Lui è lì fermo col suo bastone sulle spalle e le mani aggrappate che lo tengono fermo, mi dice in perfetto italiano “sono un ex ascaro dell’esercito  italiano, ho servito l’Italia col grado di Sciumbash, (purtroppo io non conosco il susseguirsi dei gradi conferiti agli ascari, né i nomi attribuiti)  al comando del generale Lorenzini ho combattuto a Keren, ho novanta anni e sulla vera età del personaggio mi permetto di avere dei dubbi in quanto nessun eritreo è in grado di conoscere l’anno della propria nascita secondo il calendario comune….si riferiscono sempre a qualche calamità naturale o evento speciale per risalire in qualche modo alla propria età.

Comunque le sue mani scheletriche e un  po’ rattrappite insieme con lo sguardo attento ma un po’ velato dalle cataratte e i denti completamente assenti, denunciavano l’età avanzata non così la sua mente completamente lucida nel ragionamento e nel ricordare! Si trattava proprio di un anziano ascaro fedele al suo ruolo e al popolo italiano.  

Tutte le mattine lo incontravo sulla scala dello zoppo e lì la conversazione si faceva sempre più interessante. E’ incredibile come parlasse bene la nostra lingua, senza errori né inflessioni. I suoi racconti erano sempre più interessanti, dalla battaglia di Keren alla sua vita di anziano soldato, è stato un excursus interessantissimo, commovente davvero. Parlare così dell’Italia non era cosa comune da parte degli eritrei di oggi.

Il personaggio aveva visitato un pezzetto d’Italia in occasione della mostra dell’Impero avvenuta nell’ anno 1937 a Roma, l’ascaro in questione ne faceva parte col suo battaglione. I suoi figli avevano frequentato la scuola italiana mantenendo così anche in casa il nostro idioma e lui i suoi racconti come stava facendo ora con me.

Purtroppo non è  stato così con altri eritrei coi quali ho parlato, loro parlavano senza aver mai vissuto il colonialismo italiano, senza avere mai vissuto la guerra che portò l’Italia alla sconfitta…senza avere mai visto la crescita della loro città, Asmara, sorta sulle rovine di quattro villaggi sorti lungo le sponde del Maibelà, palazzi al posto di biet e tucul, la teleferica Massaua/Asmara spettacolare per funzionalità e ingegno riconosciuto in tutto il mondo, sostituzione a carovane  insieme a rete stradale e ferroviaria… solo per sentito dire sanno che l’europeo si affaccia in Africa solo per sfruttare e portar via tutto ciò che può.

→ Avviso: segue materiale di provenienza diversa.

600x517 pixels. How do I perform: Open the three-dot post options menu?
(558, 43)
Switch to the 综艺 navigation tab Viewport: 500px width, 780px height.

L’Italia cosa ha portato via all’Eritrea? E cosa ha lasciato in Eritrea? Io personalmente ci ho lasciato il cuore e portato via un ‘esperienza indimenticabile e irripetibile. Tanti pensieri si sono affacciati alla mia mente nel rileggere descrizioni e nel riguardare  immagini che Protasio ha inviato a noi ex  coloniali fedeli amici dell’Eritrea.